--- BEGIN Provided records ---

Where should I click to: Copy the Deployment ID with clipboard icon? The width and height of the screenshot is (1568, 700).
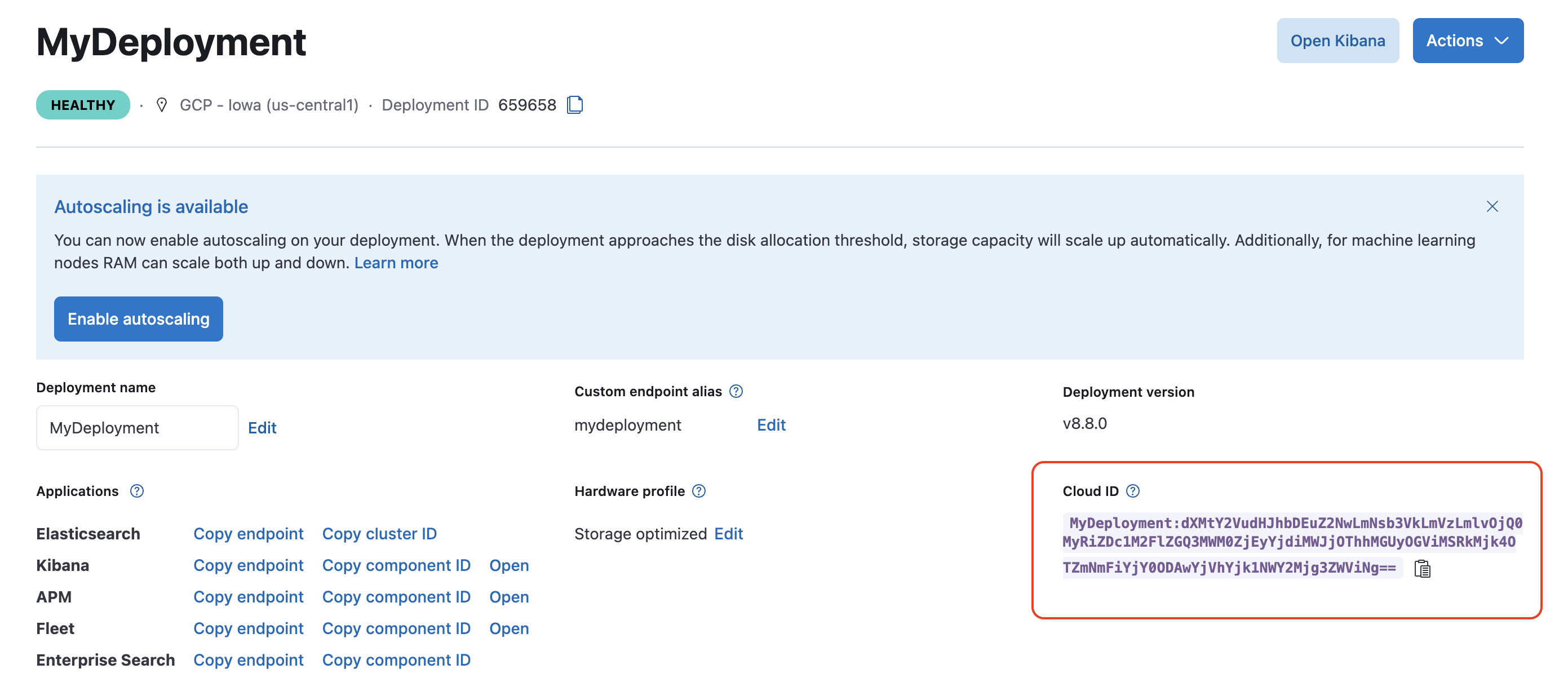pos(574,105)
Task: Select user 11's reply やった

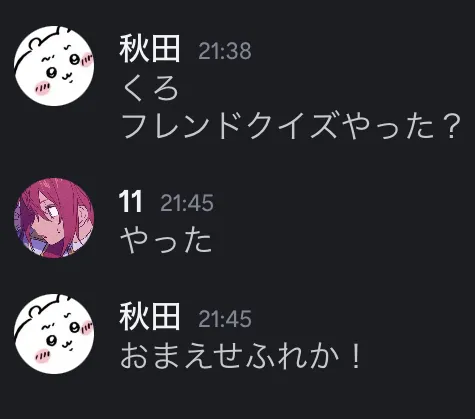Action: coord(166,241)
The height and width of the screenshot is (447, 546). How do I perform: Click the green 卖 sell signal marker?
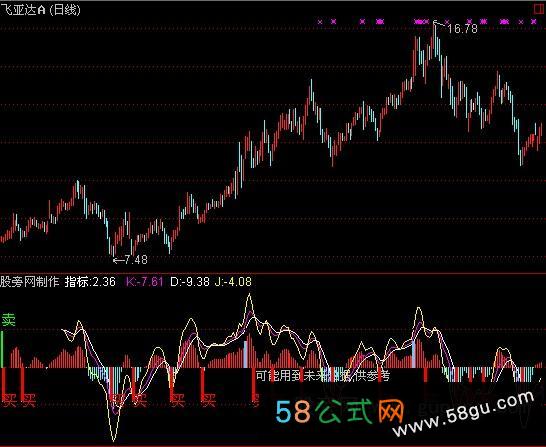coord(8,320)
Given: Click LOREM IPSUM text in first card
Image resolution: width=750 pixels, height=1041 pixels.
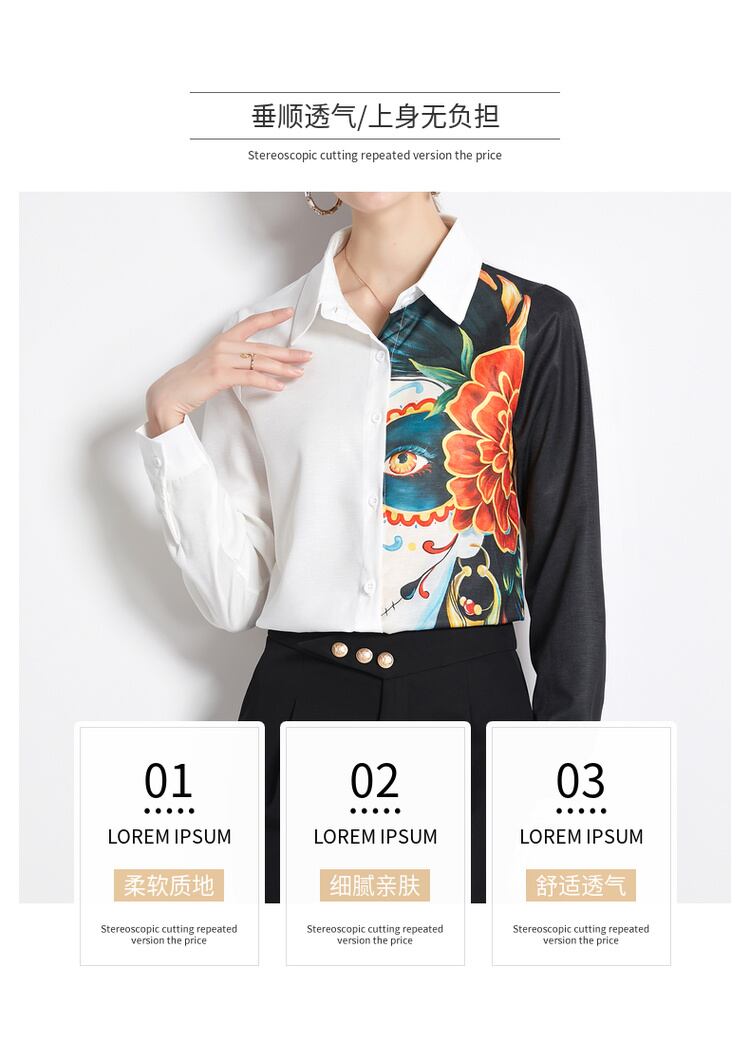Looking at the screenshot, I should (169, 837).
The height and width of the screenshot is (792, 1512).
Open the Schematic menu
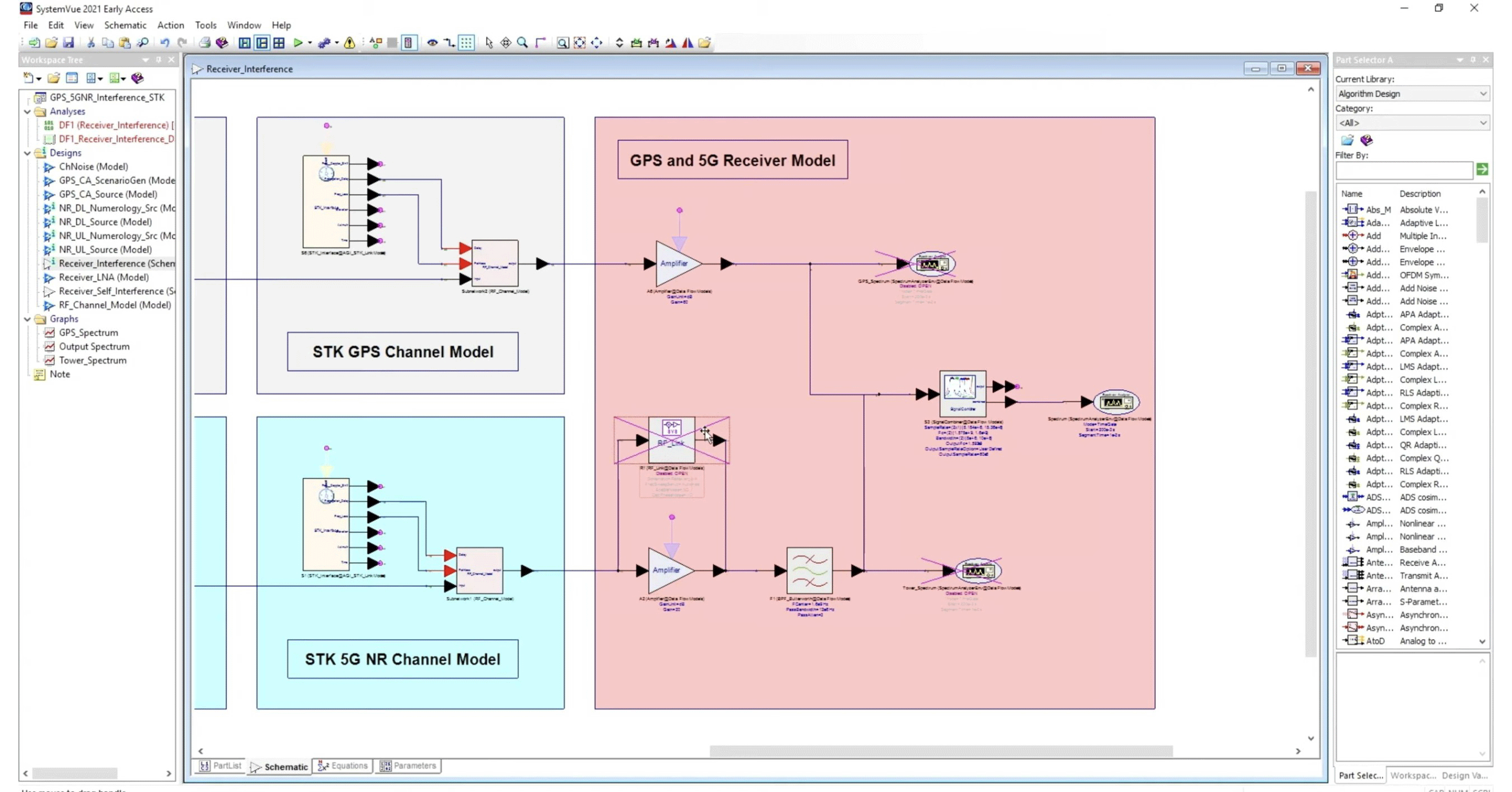tap(125, 25)
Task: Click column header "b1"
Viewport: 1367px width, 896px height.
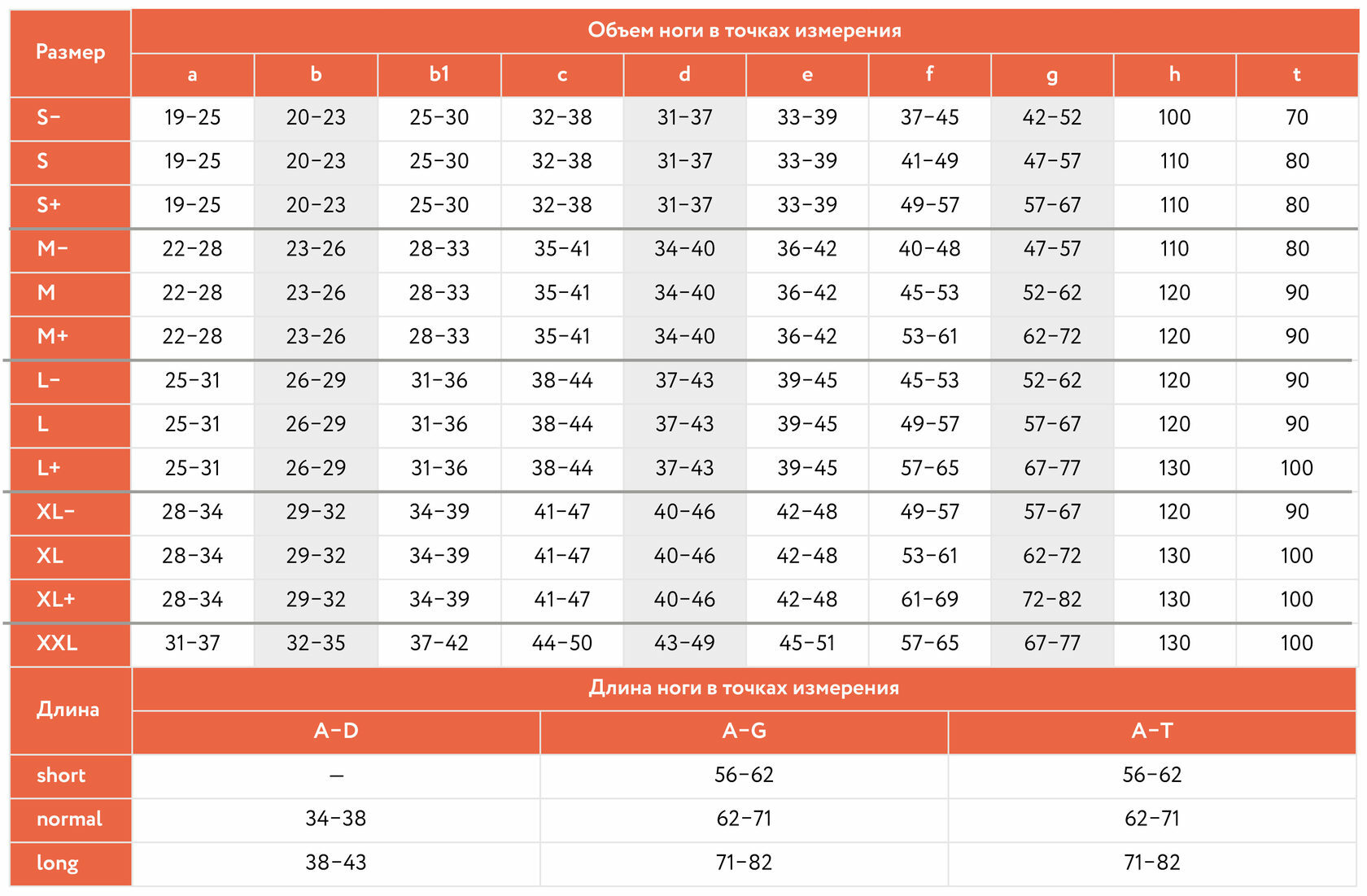Action: 439,75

--- END Provided records ---

Aim:
Copy the lines above word for word, leaving out the pictures.

Response to the task:
Where should I click to: Copy the Deployment ID with clipboard icon? The width and height of the screenshot is (1568, 700).
pos(574,105)
Task: Select user 11's reply やった

Action: coord(166,241)
The height and width of the screenshot is (447, 546). How do I perform: Click the green 卖 sell signal marker?
coord(8,320)
Given: Click LOREM IPSUM text in first card
Image resolution: width=750 pixels, height=1041 pixels.
Looking at the screenshot, I should (169, 837).
The height and width of the screenshot is (792, 1512).
Open the Schematic menu
tap(125, 25)
Task: Click column header "b1"
Viewport: 1367px width, 896px height.
Action: 439,75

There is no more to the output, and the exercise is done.